[What needs to be done]:
Give the records below again, word for word. No pictures belong in the copy.

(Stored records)

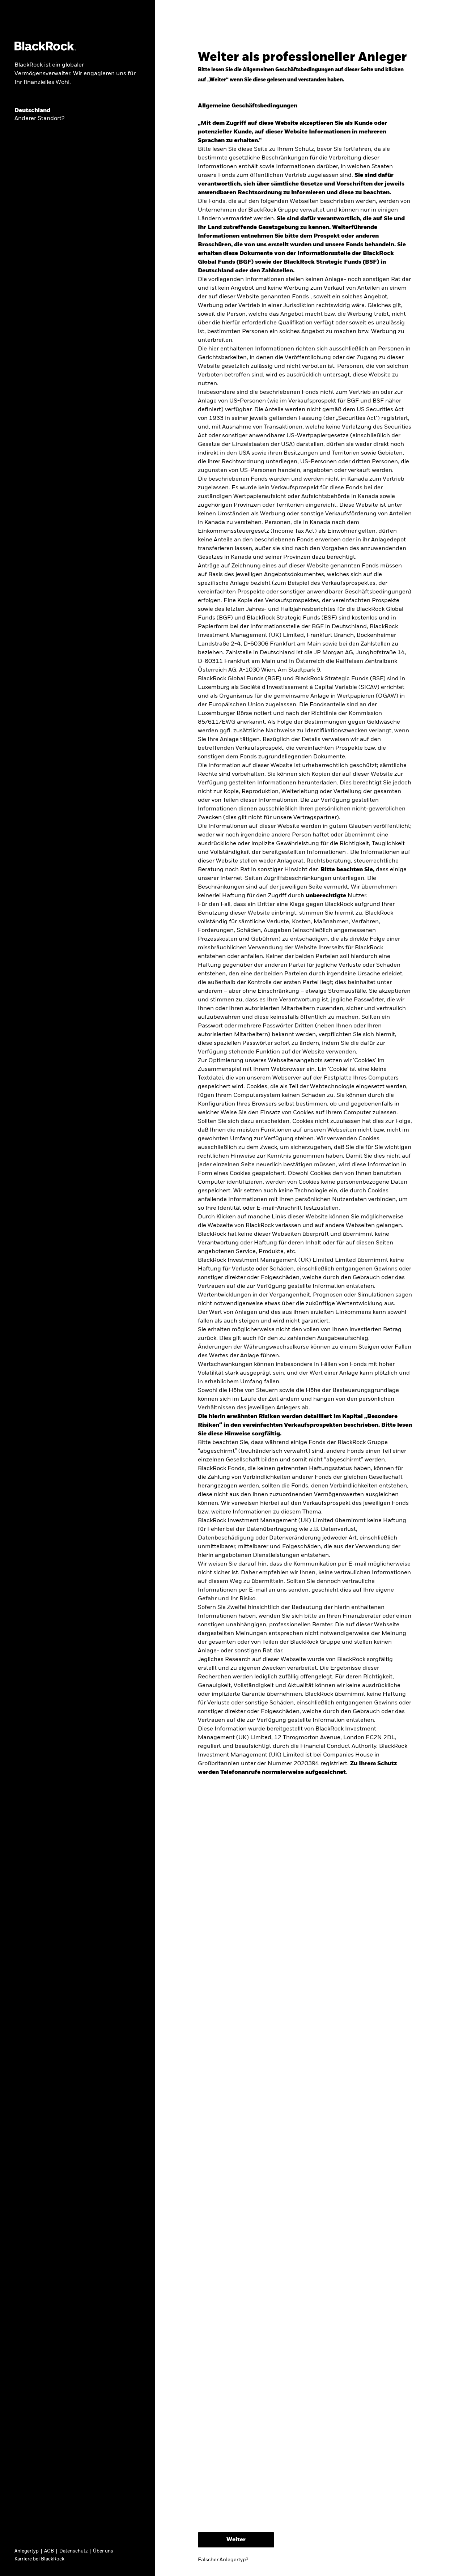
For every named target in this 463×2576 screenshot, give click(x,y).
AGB (49, 2551)
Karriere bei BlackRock (39, 2559)
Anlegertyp (26, 2551)
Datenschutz (73, 2551)
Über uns (103, 2551)
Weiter (236, 2540)
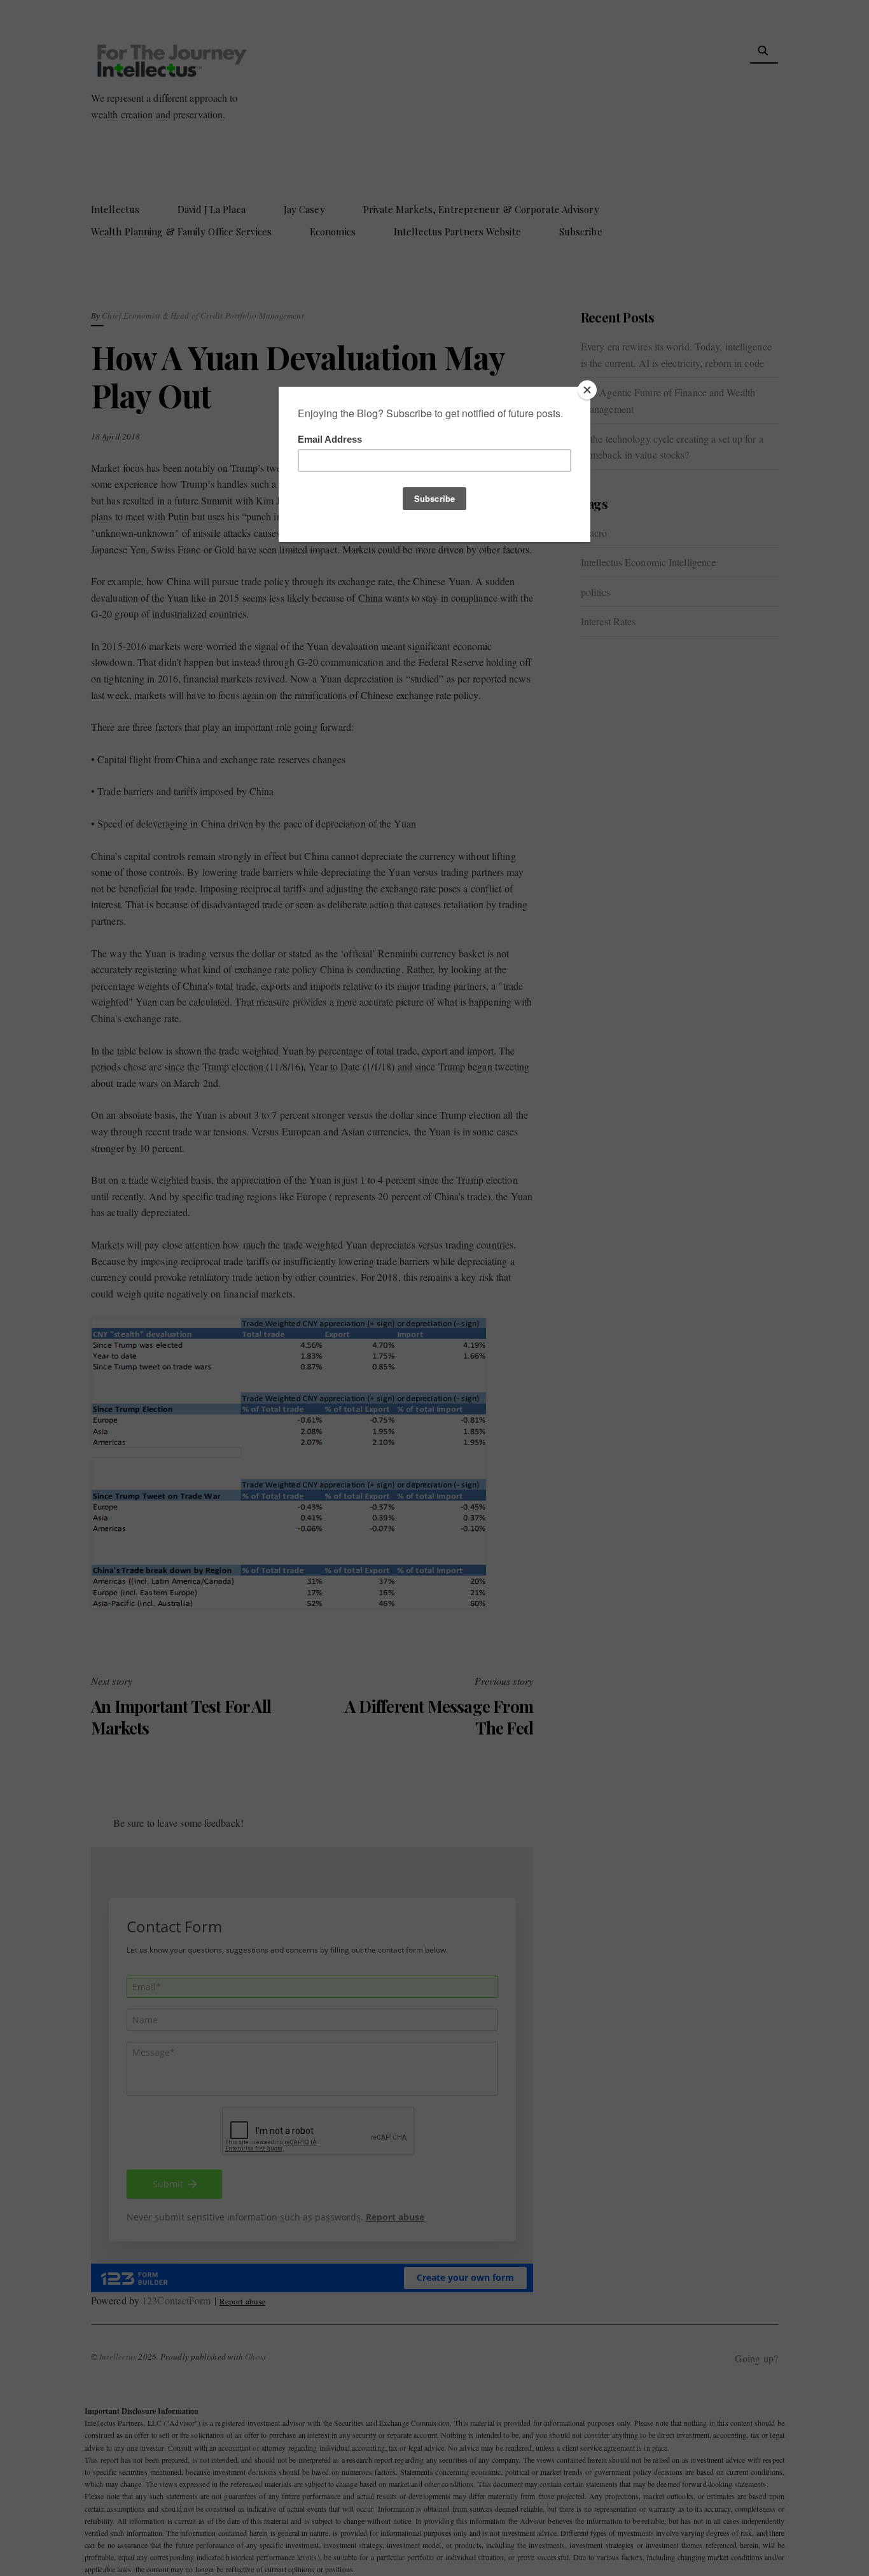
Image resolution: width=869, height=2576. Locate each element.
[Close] (587, 389)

[Expected output]:
For every named target in this 463×2576 screenshot, give click(x,y).
AGB (49, 2551)
Karriere bei BlackRock (39, 2559)
Anlegertyp (26, 2551)
Datenschutz (73, 2551)
Über uns (103, 2551)
Weiter (236, 2540)
Image resolution: width=869, height=2576. Locate each element.
[Close] (587, 389)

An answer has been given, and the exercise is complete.